Le maire d'Hiroshima a déclaré que le bombardement atomique était la catastrophe la plus horrible et la plus inhumaine de l'histoire de l'humanité.
Aujourd'hui, 6 août, Hiroshima, au Japon, a accueilli une cérémonie commémorant le 68e anniversaire des bombardements atomiques d'Hiroshima et de Nagasaki. Plus de 50 000 personnes y ont participé. Lors de cette cérémonie, le maire d'Hiroshima, Matsui, a souligné qu'il s'agissait de l'une des catastrophes les plus horribles et inhumaines de l'humanité et a appelé à l'unité de la société pour l'abolition des armes nucléaires.

Plus de 50 000 personnes ont participé à la célébration (Photo : Kyodo)
Le maire Matsui a également précisé que la Constitution japonaise a toujours soutenu le pacifisme et que le Japon continue de s'efforcer de protéger sa sécurité nationale contre toute menace. Lors de la réunion du comité préparatoire de la conférence de renégociation du Traité sur la non-prolifération des armes nucléaires (TNP), qui s'est tenue à Genève en avril, 80 pays du monde entier ont publié une déclaration commune condamnant l'inhumanité des armes nucléaires. Ceci témoigne du nombre croissant de pays opposés aux armes nucléaires.
Dans un discours prononcé à Berlin lors de sa visite en Allemagne en juin dernier, le président Obama a également exprimé sa détermination à réduire les armes nucléaires.
Lors de la cérémonie de commémoration, le Premier ministre japonais Shinzo Abe a souligné : « Nous avons la responsabilité de bâtir un monde sans armes nucléaires. »
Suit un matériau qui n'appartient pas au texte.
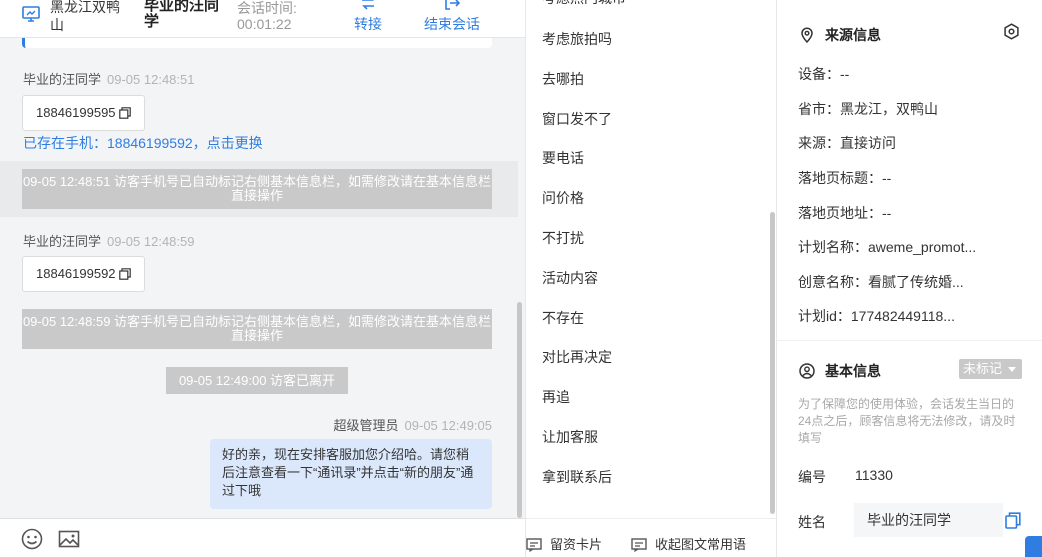 The width and height of the screenshot is (1042, 557). I want to click on quick-reply-footer: 留资卡片 收起图文常用语, so click(651, 538).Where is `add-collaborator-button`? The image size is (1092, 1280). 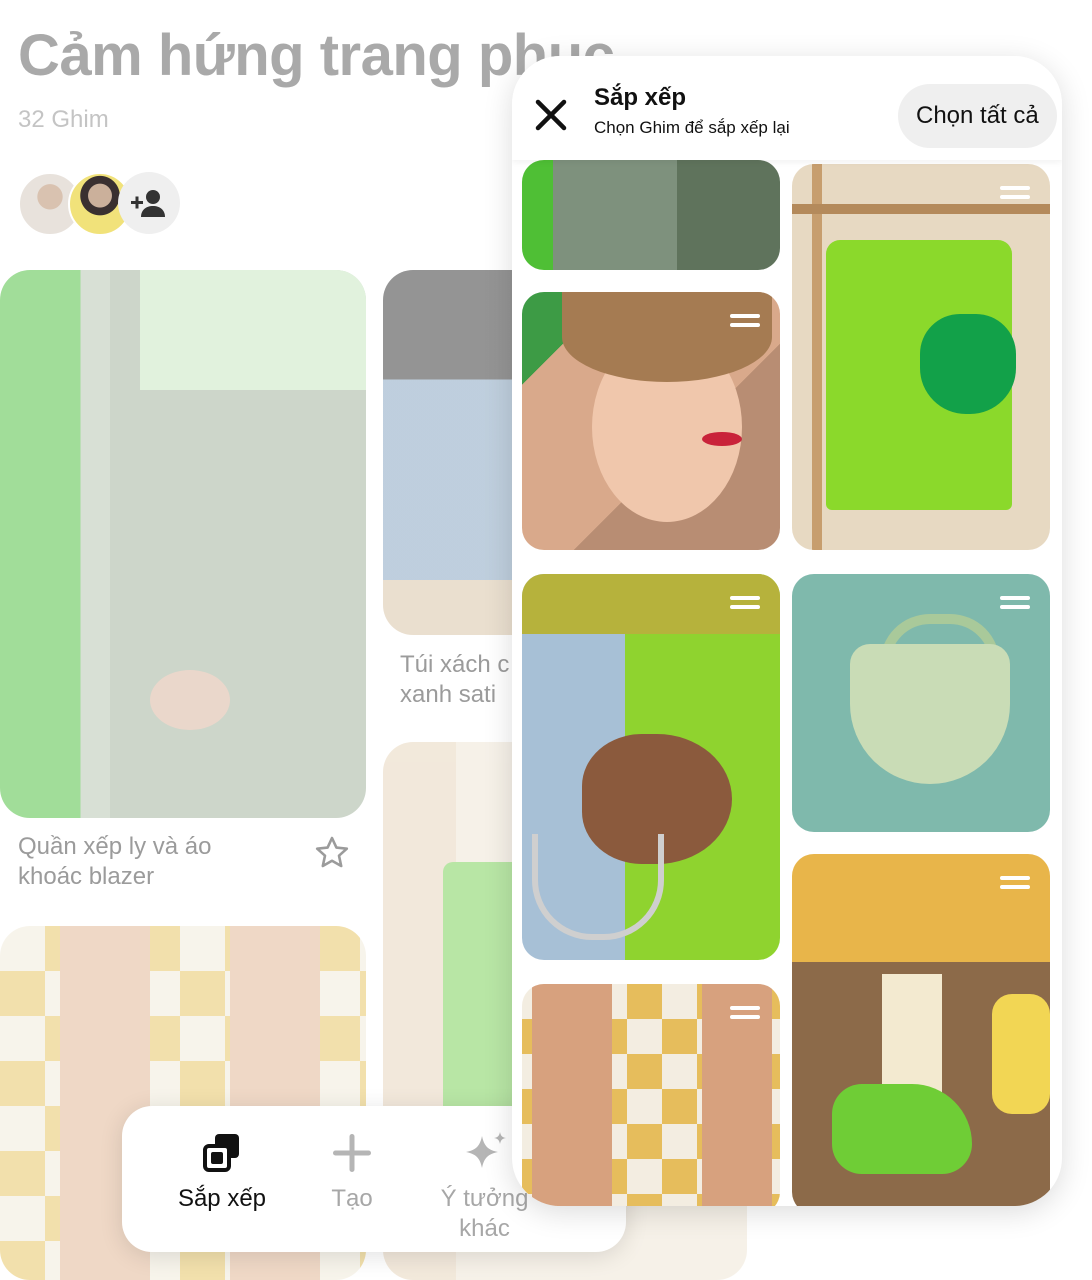
add-collaborator-button is located at coordinates (149, 203).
Le Premier ministre Abe a exhorté le Japon à assumer sa responsabilité dans la réalisation d'un monde sans armes nucléaires (Photo : Kyodo)
Il y a soixante-huit ans, l'armée américaine larguait deux bombes atomiques sur Hiroshima et Nagasaki sur ordre du président Harry Truman, dans les derniers jours de la Seconde Guerre mondiale au Japon. Le 6 août 1945, la première bombe atomique, nom de code « Little Boy », était larguée sur Hiroshima. Trois jours plus tard, le 9 août 1945, la seconde bombe, nom de code « Fat Man », explosait au-dessus de Nagasaki.
Il existe de nombreuses raisons expliquant les variations du nombre exact de victimes. Les chiffres diffèrent car ils ont été compilés à des périodes différentes. De nombreuses victimes sont décédées des mois, voire des années plus tard, des suites des radiations. Des pressions ont également été exercées pour exagérer ou minimiser les chiffres à des fins de propagande politique. Selon les estimations, près de 200 000 personnes sont mortes à Hiroshima lors de l'explosion et de ses conséquences. Le bilan à Nagasaki s'élève à 74 000 morts. Dans les deux villes, la grande majorité des victimes étaient des civils.
Les conséquences et les justifications des bombardements restent sujettes à débat. Aux États-Unis, l'opinion majoritaire considère que les deux bombes ont mis fin à la guerre plusieurs mois plus tôt et ont limité les pertes humaines des deux côtés. Au Japon, l'opinion publique juge cet acte contre des civils immoral.